**PROBLEM TO WORK ON**
Every line of the listing that contains the word "ghanagoldexpo" is to be copied out.

___

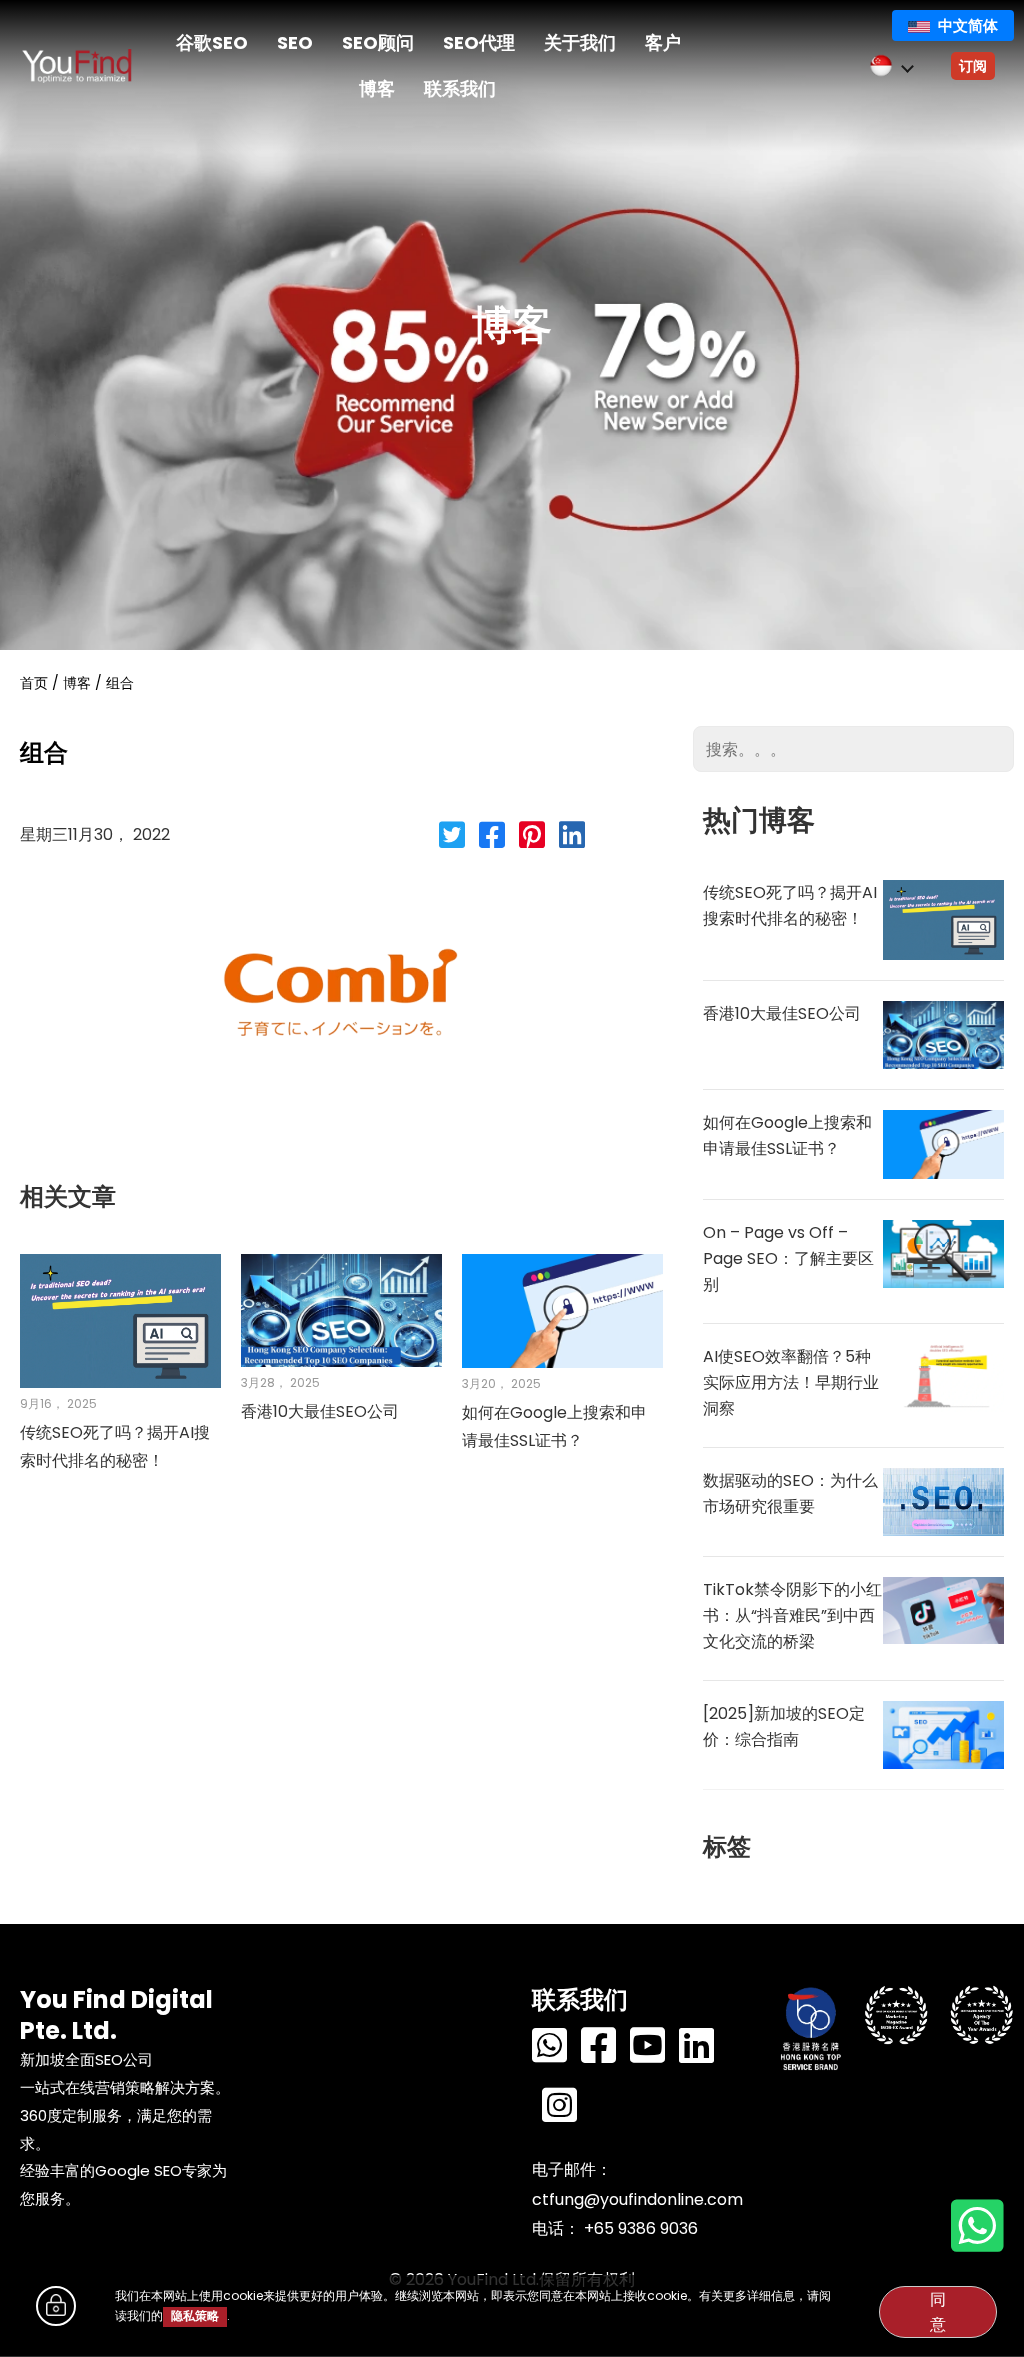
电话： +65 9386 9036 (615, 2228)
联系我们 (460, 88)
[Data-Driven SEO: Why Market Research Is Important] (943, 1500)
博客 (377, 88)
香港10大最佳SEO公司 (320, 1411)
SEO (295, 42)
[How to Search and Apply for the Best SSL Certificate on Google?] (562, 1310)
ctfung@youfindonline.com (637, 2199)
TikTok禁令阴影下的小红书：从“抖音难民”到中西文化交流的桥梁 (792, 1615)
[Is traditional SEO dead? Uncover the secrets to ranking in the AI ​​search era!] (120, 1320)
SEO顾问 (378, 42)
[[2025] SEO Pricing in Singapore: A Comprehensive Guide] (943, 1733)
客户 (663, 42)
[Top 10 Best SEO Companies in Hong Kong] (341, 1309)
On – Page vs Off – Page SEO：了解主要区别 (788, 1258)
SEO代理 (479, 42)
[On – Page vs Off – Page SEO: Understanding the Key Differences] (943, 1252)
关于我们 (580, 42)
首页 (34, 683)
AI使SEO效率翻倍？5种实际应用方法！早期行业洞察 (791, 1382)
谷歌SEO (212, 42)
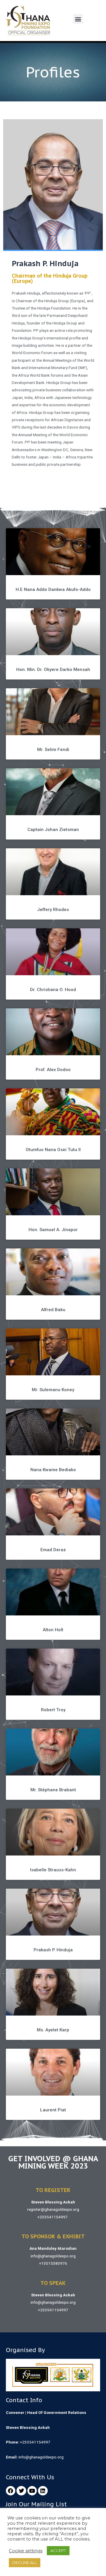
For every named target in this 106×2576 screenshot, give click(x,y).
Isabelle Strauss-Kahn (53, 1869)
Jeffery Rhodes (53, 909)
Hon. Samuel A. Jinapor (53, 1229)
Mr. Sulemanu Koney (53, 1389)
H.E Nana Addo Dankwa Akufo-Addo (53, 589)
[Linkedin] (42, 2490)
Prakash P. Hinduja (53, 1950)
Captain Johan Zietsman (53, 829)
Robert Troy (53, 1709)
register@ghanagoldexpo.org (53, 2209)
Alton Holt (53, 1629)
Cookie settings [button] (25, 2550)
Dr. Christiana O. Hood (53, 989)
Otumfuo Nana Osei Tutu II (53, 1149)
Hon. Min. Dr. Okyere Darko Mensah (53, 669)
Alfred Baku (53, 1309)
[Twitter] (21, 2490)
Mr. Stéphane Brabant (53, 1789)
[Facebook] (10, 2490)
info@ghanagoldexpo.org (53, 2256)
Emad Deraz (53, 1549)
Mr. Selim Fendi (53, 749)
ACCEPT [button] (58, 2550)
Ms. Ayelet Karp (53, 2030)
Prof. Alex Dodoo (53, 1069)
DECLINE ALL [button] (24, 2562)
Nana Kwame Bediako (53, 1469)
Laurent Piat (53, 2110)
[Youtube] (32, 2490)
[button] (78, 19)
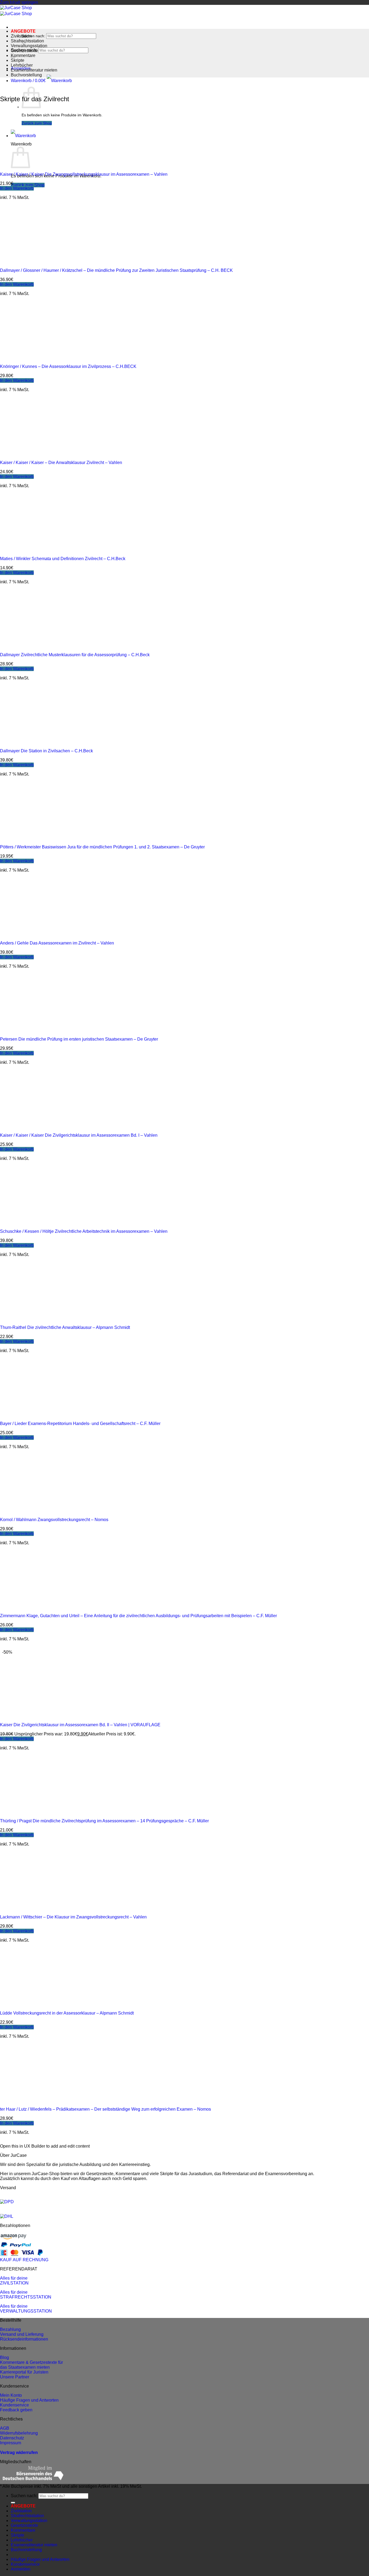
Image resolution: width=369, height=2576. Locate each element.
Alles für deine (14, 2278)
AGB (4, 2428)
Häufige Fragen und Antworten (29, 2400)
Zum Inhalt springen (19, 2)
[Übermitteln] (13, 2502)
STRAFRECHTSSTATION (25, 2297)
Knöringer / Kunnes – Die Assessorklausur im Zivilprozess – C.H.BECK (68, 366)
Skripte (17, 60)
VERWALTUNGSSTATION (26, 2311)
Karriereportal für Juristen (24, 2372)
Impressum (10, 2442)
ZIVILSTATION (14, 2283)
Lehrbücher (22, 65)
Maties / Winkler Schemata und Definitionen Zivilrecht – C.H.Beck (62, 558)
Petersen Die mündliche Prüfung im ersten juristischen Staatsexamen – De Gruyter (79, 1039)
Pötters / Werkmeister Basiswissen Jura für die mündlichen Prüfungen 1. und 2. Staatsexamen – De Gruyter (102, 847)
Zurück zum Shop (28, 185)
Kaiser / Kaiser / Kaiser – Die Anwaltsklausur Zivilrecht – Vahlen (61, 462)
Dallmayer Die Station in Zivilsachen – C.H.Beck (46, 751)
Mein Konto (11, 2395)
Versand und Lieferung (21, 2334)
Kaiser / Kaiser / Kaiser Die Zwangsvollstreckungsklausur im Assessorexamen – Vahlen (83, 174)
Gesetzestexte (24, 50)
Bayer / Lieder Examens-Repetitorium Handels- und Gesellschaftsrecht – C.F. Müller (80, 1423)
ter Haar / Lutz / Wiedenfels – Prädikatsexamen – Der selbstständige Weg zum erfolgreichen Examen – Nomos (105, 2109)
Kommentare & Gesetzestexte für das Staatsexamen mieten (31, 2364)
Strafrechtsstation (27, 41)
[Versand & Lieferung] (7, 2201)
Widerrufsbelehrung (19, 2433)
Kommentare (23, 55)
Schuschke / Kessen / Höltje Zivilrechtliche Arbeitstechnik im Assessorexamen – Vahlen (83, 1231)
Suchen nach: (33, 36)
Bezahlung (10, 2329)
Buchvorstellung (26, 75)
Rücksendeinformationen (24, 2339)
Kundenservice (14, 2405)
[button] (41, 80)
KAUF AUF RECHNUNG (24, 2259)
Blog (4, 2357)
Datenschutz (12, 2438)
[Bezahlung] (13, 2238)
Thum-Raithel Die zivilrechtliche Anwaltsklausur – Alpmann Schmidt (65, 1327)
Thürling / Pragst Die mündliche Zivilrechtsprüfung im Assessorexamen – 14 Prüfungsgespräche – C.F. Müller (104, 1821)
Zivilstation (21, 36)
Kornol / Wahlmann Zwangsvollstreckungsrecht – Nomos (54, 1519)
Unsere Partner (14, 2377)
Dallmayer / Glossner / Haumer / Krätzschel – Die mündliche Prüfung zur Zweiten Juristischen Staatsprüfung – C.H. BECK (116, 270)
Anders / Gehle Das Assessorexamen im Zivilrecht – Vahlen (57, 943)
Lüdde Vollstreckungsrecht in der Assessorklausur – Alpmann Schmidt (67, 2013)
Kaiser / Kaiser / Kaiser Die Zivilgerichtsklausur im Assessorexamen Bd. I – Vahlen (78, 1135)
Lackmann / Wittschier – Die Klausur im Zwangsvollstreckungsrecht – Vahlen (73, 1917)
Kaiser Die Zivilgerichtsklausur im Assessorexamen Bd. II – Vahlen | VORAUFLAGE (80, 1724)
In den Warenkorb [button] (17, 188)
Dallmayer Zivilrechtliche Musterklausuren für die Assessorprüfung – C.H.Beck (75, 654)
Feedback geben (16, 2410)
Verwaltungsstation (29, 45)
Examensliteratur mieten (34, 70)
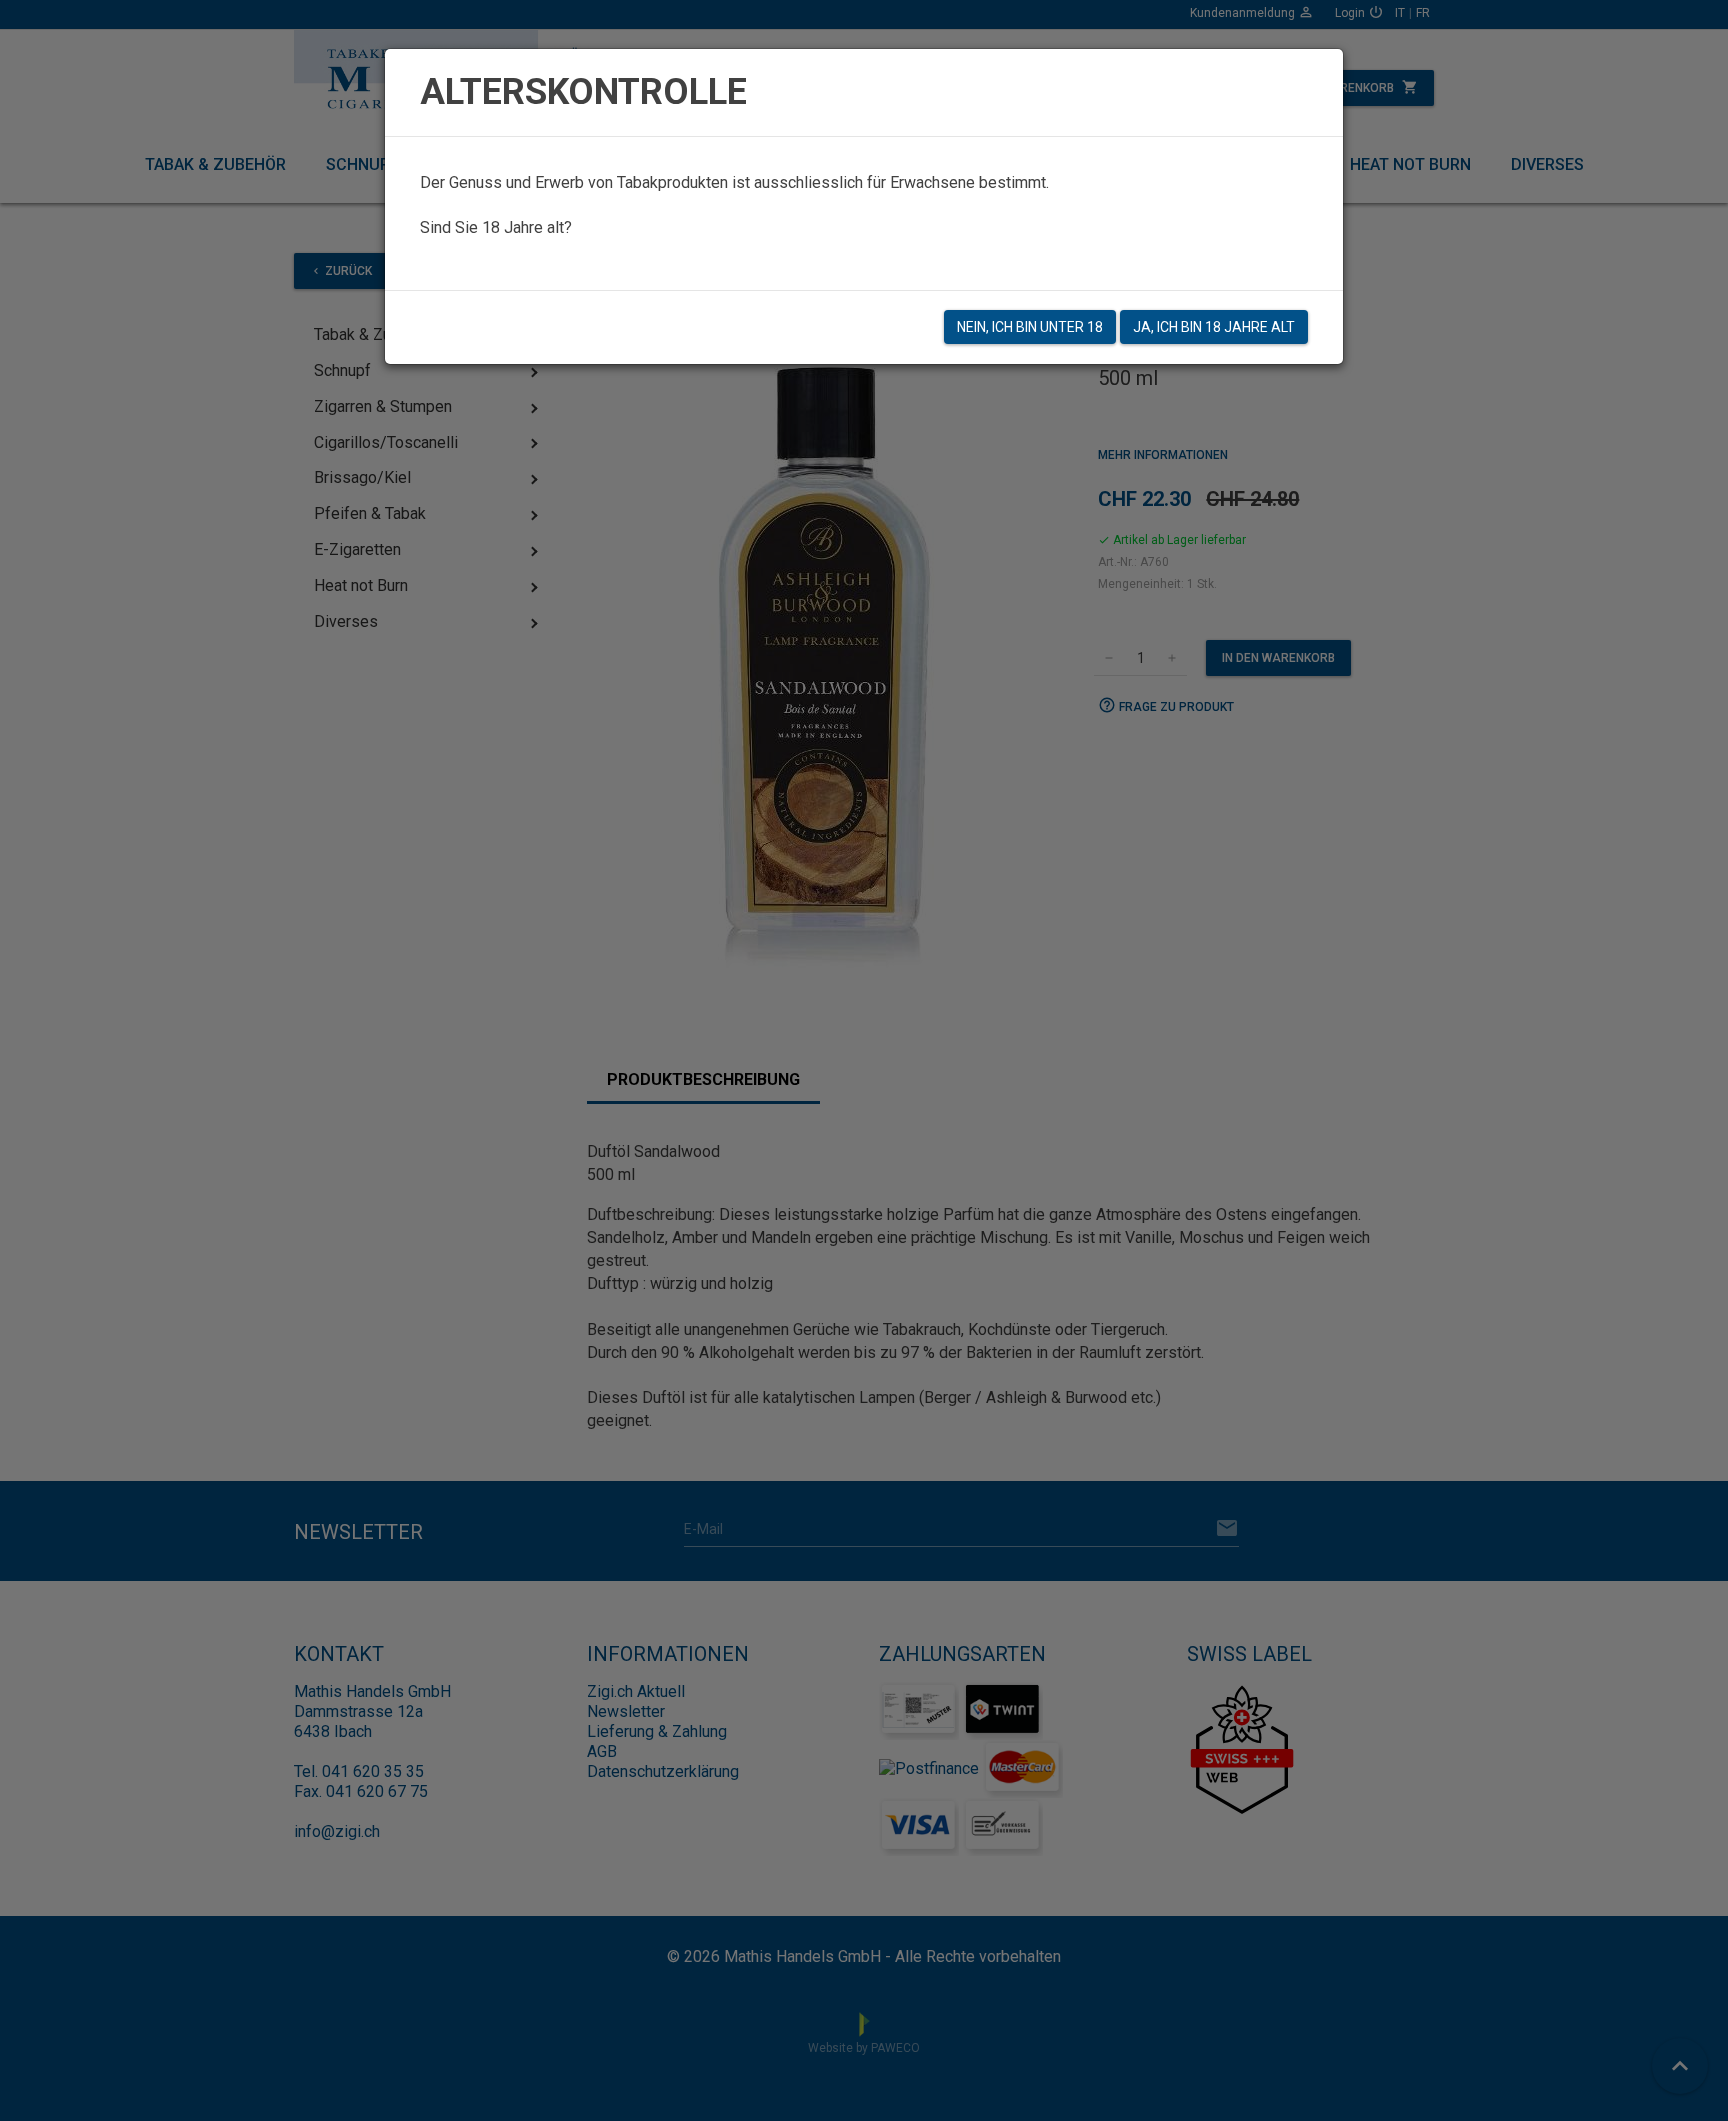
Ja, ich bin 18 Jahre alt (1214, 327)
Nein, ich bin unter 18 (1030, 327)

___

**FINAL ANSWER**
register@ghanagoldexpo.org (53, 2209)
info@ghanagoldexpo.org (53, 2256)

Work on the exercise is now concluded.